Data entries:
=====

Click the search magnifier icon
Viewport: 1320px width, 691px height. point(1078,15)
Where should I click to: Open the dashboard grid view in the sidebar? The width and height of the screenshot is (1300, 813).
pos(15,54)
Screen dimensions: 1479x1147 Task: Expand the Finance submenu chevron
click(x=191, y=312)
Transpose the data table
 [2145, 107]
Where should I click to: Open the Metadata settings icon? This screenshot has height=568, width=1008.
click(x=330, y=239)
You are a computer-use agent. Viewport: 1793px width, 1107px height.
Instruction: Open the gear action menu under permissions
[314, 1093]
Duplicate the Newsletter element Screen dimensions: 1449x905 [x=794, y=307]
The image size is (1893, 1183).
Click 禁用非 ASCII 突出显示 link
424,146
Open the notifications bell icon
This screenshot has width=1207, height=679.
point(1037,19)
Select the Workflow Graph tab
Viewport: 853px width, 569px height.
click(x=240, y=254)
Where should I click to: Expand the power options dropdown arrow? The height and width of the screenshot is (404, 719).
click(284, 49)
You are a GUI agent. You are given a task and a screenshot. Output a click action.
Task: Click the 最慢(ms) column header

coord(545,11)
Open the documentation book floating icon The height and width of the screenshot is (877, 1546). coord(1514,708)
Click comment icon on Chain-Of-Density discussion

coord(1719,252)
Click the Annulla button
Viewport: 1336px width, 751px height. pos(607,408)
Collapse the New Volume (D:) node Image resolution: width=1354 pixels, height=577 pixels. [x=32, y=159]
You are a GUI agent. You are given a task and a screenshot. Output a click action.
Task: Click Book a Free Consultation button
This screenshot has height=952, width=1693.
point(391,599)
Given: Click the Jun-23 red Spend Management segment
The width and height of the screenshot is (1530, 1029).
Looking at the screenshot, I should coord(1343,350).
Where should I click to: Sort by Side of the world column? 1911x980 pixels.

=====

PROBLEM DESCRIPTION — Please repeat word for word the lines above that run from the beginning through the line containing "Open the notifications bell icon", keeping both the first and that last line.

TASK RESPONSE —
Click the search magnifier icon
Viewport: 1320px width, 691px height. point(1078,15)
Where should I click to: Open the dashboard grid view in the sidebar? The width and height of the screenshot is (1300, 813).
pos(15,54)
Screen dimensions: 1479x1147 Task: Expand the Finance submenu chevron
click(x=191, y=312)
Transpose the data table
 [2145, 107]
Where should I click to: Open the Metadata settings icon? This screenshot has height=568, width=1008.
click(x=330, y=239)
You are a computer-use agent. Viewport: 1793px width, 1107px height.
Instruction: Open the gear action menu under permissions
[314, 1093]
Duplicate the Newsletter element Screen dimensions: 1449x905 [x=794, y=307]
The image size is (1893, 1183).
Click 禁用非 ASCII 突出显示 link
424,146
Open the notifications bell icon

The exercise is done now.